The UN report likens North Korea's inhumane treatment of prisoners to those of Nazi-era atrocities and claims rape, executions and forced abortions are also common among the country’s secret kwanliso camps, which are estimated to hold more than 200,000 men, women and children. It states:

In this illustration a prisoner in a solitary confinement cell reaches for a rat for sustenance

"The unspeakable atrocities committed against the inmates of the kwanliso political prison camps of the DPRK resemble the horrors of camps that totalitarian states established during the twentieth century. In the political prison camps of the Democratic People’s Republic of Korea, the inmate population is gradually eliminated through deliberate starvation, forced labour, executions, torture, sexual violence including rape and a denial of reproductive rights enforced through punishment, forced abortion and infanticide. The Commission estimates that hundreds of thousands of political prisoners have perished in these political prison camps over the course of more than five decades."

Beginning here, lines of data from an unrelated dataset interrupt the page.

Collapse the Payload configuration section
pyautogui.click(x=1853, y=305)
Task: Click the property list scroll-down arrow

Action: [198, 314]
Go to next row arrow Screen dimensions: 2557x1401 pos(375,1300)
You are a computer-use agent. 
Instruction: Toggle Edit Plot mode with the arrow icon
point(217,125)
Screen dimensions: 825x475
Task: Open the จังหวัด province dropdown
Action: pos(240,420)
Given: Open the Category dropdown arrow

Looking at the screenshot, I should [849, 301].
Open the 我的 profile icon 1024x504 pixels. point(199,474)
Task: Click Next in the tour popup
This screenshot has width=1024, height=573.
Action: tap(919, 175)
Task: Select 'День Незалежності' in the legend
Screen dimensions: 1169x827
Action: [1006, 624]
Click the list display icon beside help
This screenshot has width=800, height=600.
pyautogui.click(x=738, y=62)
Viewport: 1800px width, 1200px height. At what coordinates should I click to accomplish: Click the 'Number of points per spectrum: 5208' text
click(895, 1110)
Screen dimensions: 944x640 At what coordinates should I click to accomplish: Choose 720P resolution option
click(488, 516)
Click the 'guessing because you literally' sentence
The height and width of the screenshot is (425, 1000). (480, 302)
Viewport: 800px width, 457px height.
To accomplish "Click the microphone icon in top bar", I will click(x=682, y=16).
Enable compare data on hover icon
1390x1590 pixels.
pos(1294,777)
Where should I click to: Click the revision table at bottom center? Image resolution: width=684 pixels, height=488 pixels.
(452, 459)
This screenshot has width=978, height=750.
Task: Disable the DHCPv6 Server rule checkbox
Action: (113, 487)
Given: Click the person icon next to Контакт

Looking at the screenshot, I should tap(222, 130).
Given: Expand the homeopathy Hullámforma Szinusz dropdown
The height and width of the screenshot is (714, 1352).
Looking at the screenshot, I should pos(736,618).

The inquiry has been gathering evidence for almost a year. Meanwhile the North Korean government, under the leadership of Kim Jong Un, has hit out at the report in a statement sent to Reuters news agency.

It calls it "fabricated and invented" and an instrument of political plot, adding: "However, we will continue to strongly respond to the end to any attempt of regime-change and pressure under the pretext of 'human rights protection'."

The sketches appeared in Mr Kim's book Evidence Jeongeori Prison

Amnesty International has urged the world to increase pressure on North Korea.

“The gravity and nature of human rights violations are off the scale," Amnesty International’s East Asia Research Director Roseann Rife said.

“The UN Security Council and the Human Rights Council should seize this opportunity and use their power and influence to ensure the North Korean government acts on the Commission’s findings. The people of North Korea deserve no less.

“The international community cannot afford to sit idly by, as these incomprehensible crimes are perpetrated. The Commission’s findings reinforce the need for the UN Security Council to raise human rights alongside security and peace when it comes to North Korea.”

The report recommends the UN Security Council refers the country to the International Criminal Court or setting up an ad hoc tribunal, but the country's only ally China is likely to block any such attempt, the BBC writes.

The panel will formally present its findings next month, when the Human Rights Council will decide which recommendations to support.